Sin Wai Kin’s Dreaming the End (film still) (2023)

© The artist. Courtesy the artist and Fondazione Memmo, Rome

Such towering legacies are of particular interest for Sin. “Italy is full of examples of how histories are cemented in architecture and art, which are then presented to us as the true or natural outcome of human culture—often without noticing. It’s an example of how humans shape the context that then shapes us again in turn.”

This pertains not just to Rome’s ancient buildings, but its Fascist architecture too. Speaking of one of the film’s backdrops, the Palazzo della Civilta Italiana, which is part of a wider complex initiated in 1935 by the dictator Benito Mussolini, Sin says: “The rationalist architecture style attempts to demonstrate an aesthetic of purity and logic without any emotion, and present it as an inevitability of history that it is really a facade for violent and oppressive ideologies which are in fact illogical and based on fear, hatred and unchecked biases. In the film I use the building as a facade for the inside world, in which constructed narratives and names are enforced, gender is binary, and the character of Change must learn the rules of their context in order to survive before they become aware that there are other ways to exist.”

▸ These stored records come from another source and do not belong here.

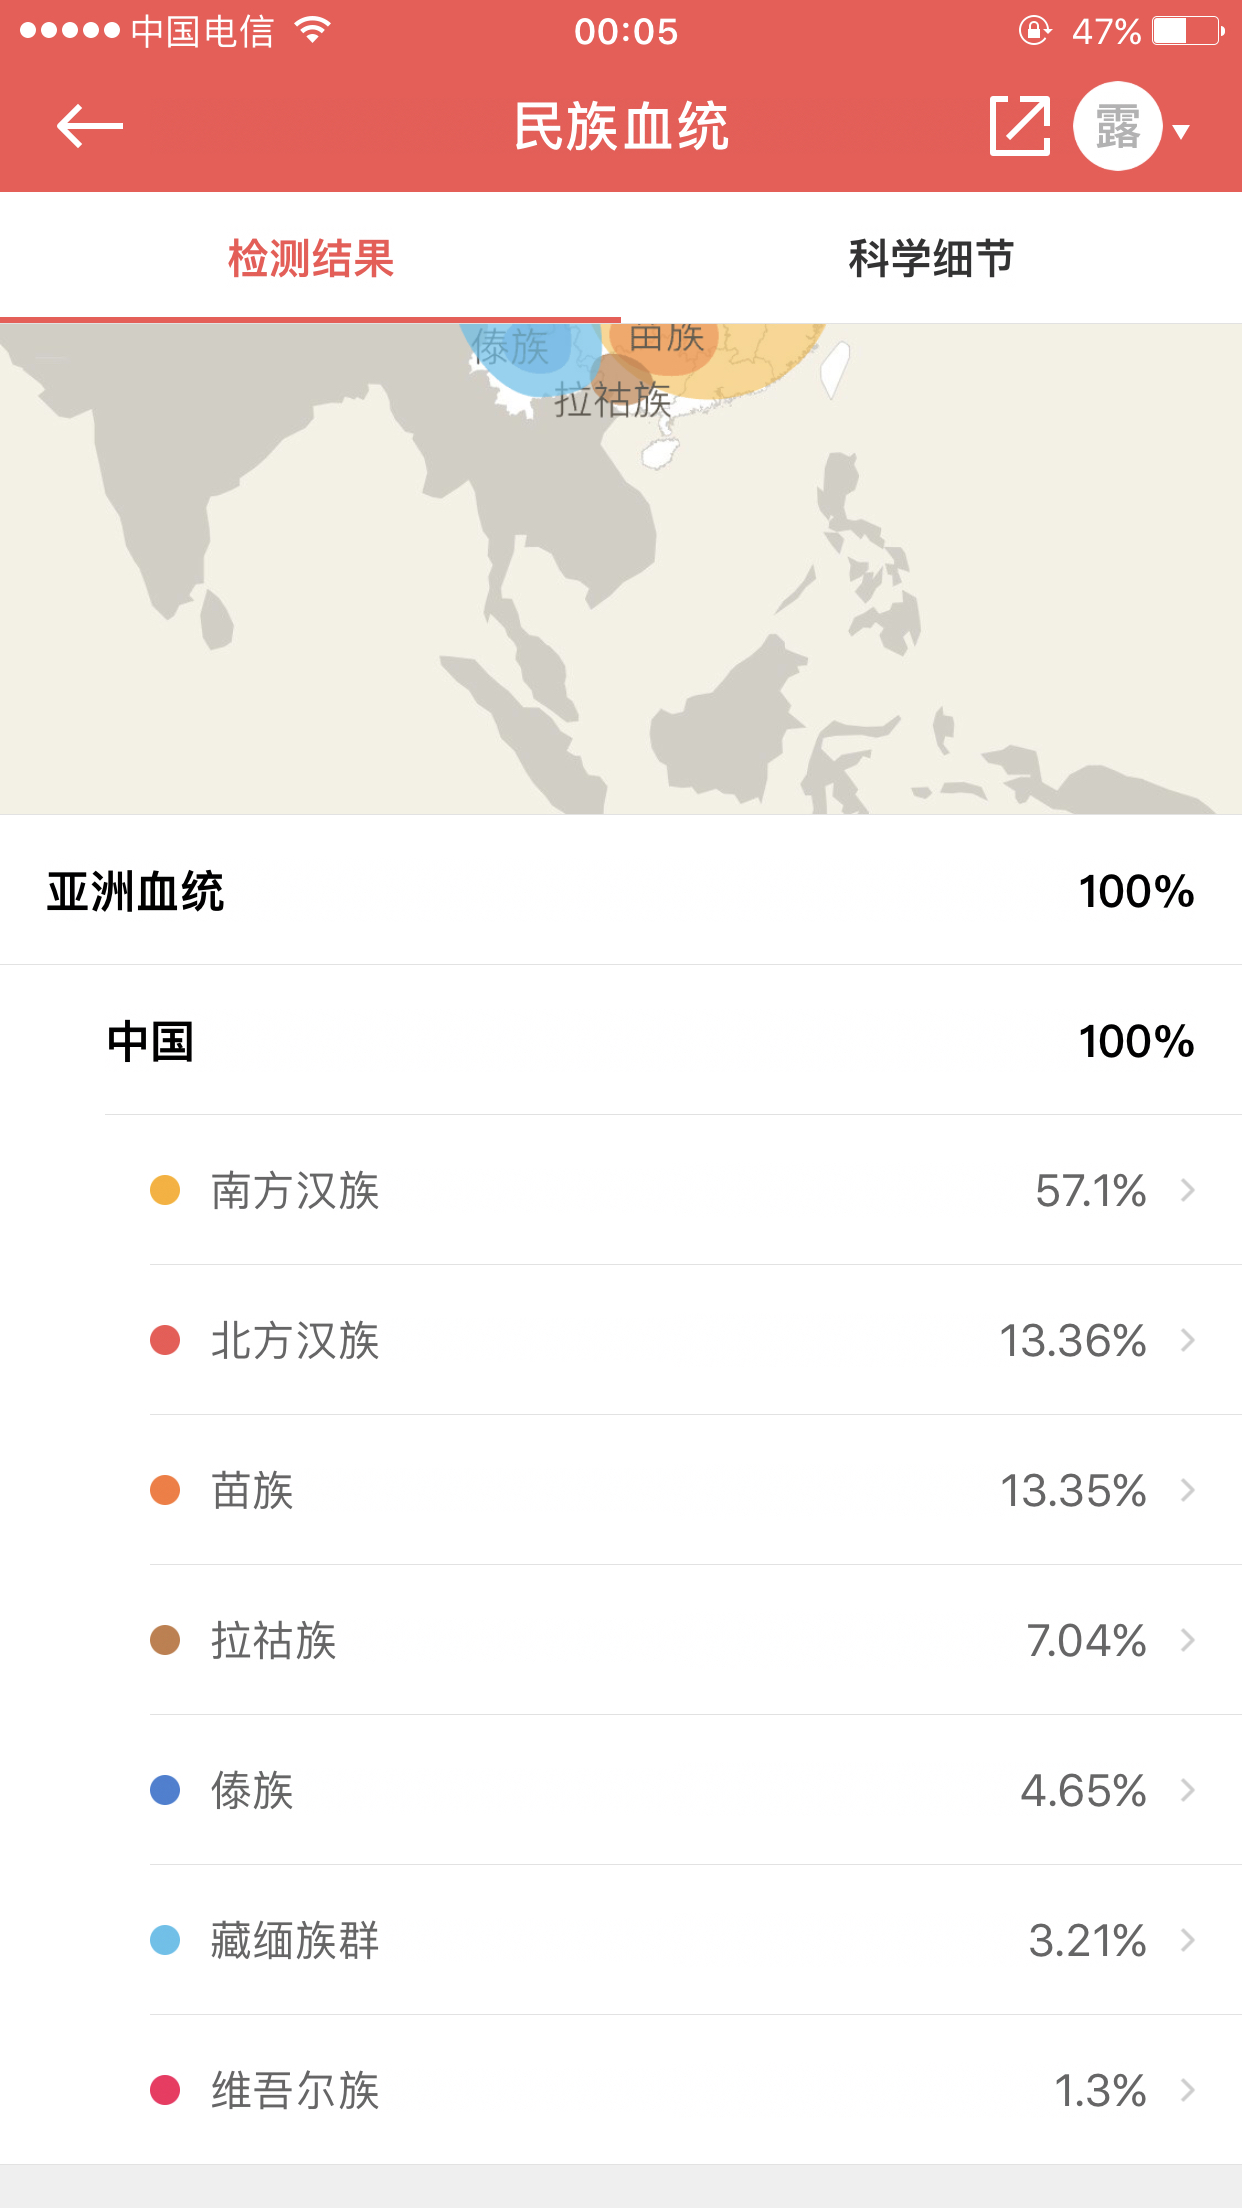This screenshot has width=1242, height=2208.
Task: Tap the light blue 藏缅族群 dot
Action: point(165,1940)
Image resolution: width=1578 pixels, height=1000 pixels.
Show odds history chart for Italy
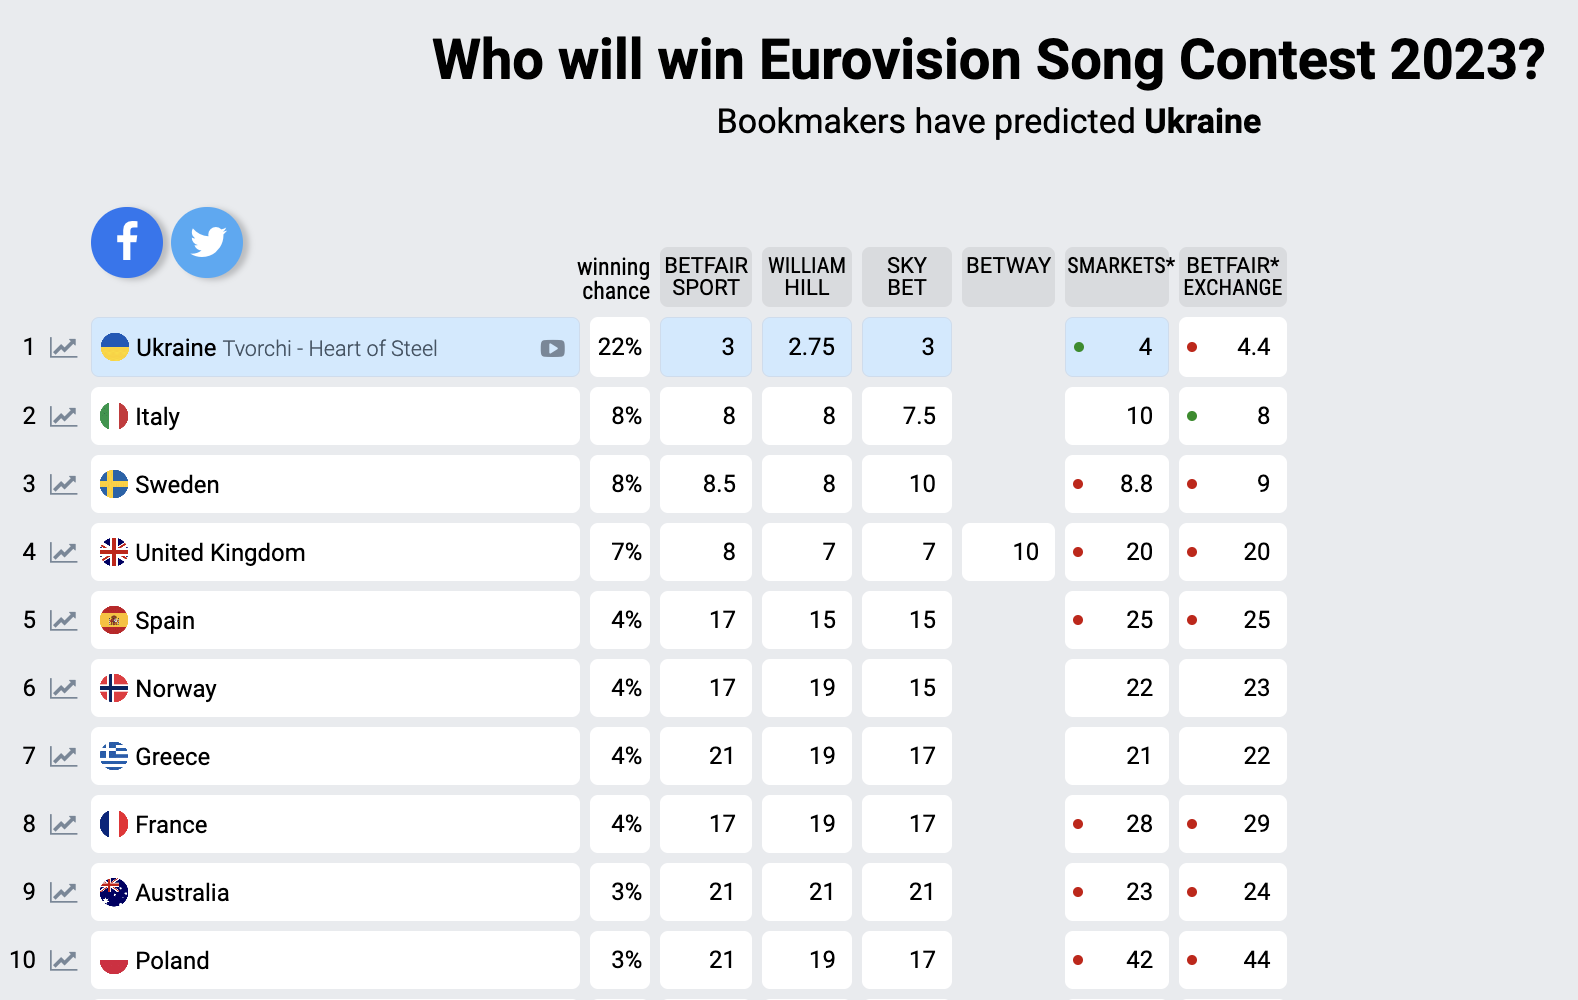[x=64, y=416]
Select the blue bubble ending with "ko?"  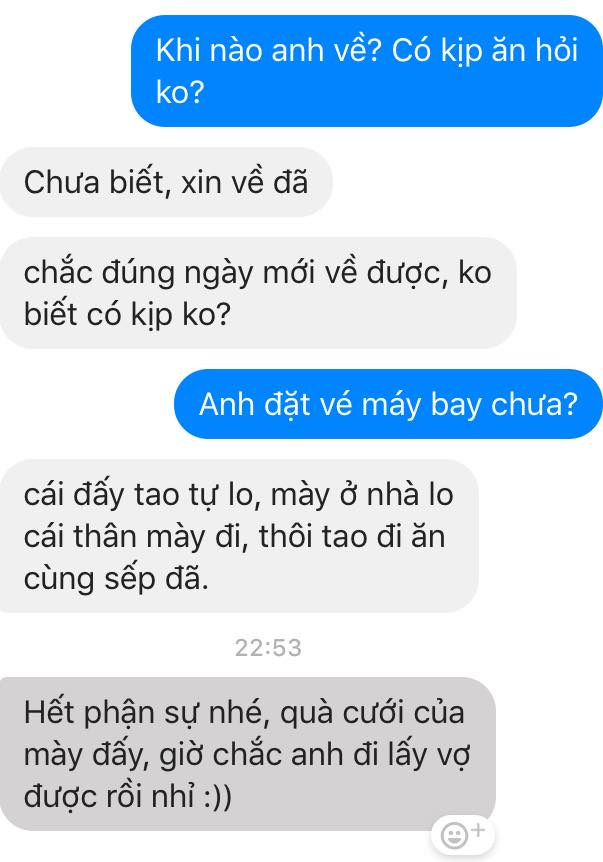pos(367,71)
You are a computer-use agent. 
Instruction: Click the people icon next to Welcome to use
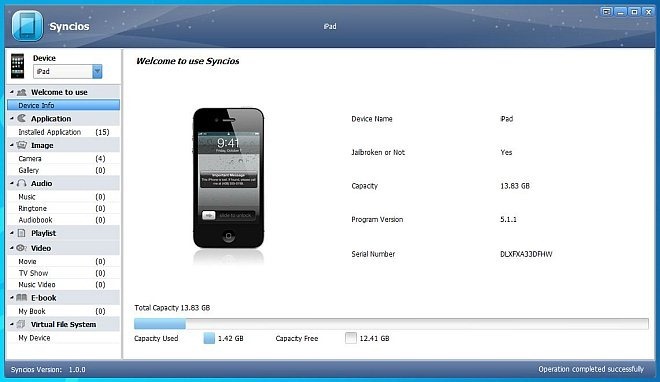21,92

Sin Wai Kin’s Embodied Image (2017)

Courtesy the artist and Soft Opening, London
Photography: Theo Christelis

Also in the Memmo show are several busts wearing the wigs used in the film, as well as a number of Sin’s signature makeup wipe works, which bear the ghostly imprints of the blush, eyeshadow, foundation and lipstick they have worn in the film. “I’ve been doing the makeup wipe works for as long as I’ve been doing drag,” Sin says. The artist cut their teeth in the London drag scene in the early 2010s, and while they no longer actively perform in drag, the culture still heavily influences their work. “These works mean a lot of different things to me—an archive, a remnant, or even a death mask of a performance that can never be repeated again.”

Much like the near-static portraits in Art Basel, the makeup wipe works break down the fourth wall of Sin’s film practice. “Revealing the construction of the thing while also presenting the thing is exactly what drag is about,” Sin says, returning, as they tend to do, to an overarching preoccupation with story telling. “Once we are conscious of the act of storytelling in everything we do, we have the ability to change narratives.”